Like most treatments, there are some negatives to Vivitrol, which include:

  • The mandatory withdrawal period. Opioid addicted individuals must refrain from opioid use for seven to 10 days before receiving Vivitrol, or they will experience withdrawal symptoms. This withdrawal can be severe and potentially discourage individuals from using Vivitrol
  • Cost. Until recently, Vivitrol has been prohibitively expensive and not covered well by insurance – it costs around $1,000 a shot (with insurance coverage, the co-pay is typically $25-50 dollars). This has significantly limited its availability and access. There are some signs that his may be changing, as more private insurance companies are covering Vivitrol. Medicaid is also increasingly supportive of its reimbursement. As of 2013, 41 states had Medicaid programs that covered Vivitrol. Alkermes, the company that produces Vivitrol, is also attempting to make the drug more affordable with rebates through its system called Touchpoints
  • Patient preference. Some patients are hesitant about using Vivitrol. Concerns include discomfort with the shot, the inability to receive pain management while on the medication (as Vivitrol blocks all opioid receptors in the brain), and a preference for opioid maintenance therapies
  • Efficacy.
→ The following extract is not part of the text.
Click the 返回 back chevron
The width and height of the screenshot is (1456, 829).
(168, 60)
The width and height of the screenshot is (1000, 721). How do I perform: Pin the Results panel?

Research on Vivitrol has not conclusively shown its effectiveness to be greater than other approaches over a long period of time. Though it is a relatively new treatment, long-term studies still need to be conducted before Vivitrol can be conclusively deemed a more effective option than opioid maintenance therapies

What the research shows

During a 24 week study, participants who used Vivitrol were abstinent from opioid use 90 percent of the time. Researchers reported even higher rates of total abstinence following the initial four weeks of the study. Vivitrol has similarly demonstrated its effectiveness with populations that have high rates of overdose death, like opioid dependent individuals recently released from prison.

Despite its effectiveness, many patients and families don’t know that Vivitrol is even an option for the treatment of opioid addiction. It can also be hard to find a doctor who will prescribe it. More work does need to be done to promote the use of Vivitrol and improve its access and affordability. It could very well become another important tool in ending the heroin epidemic.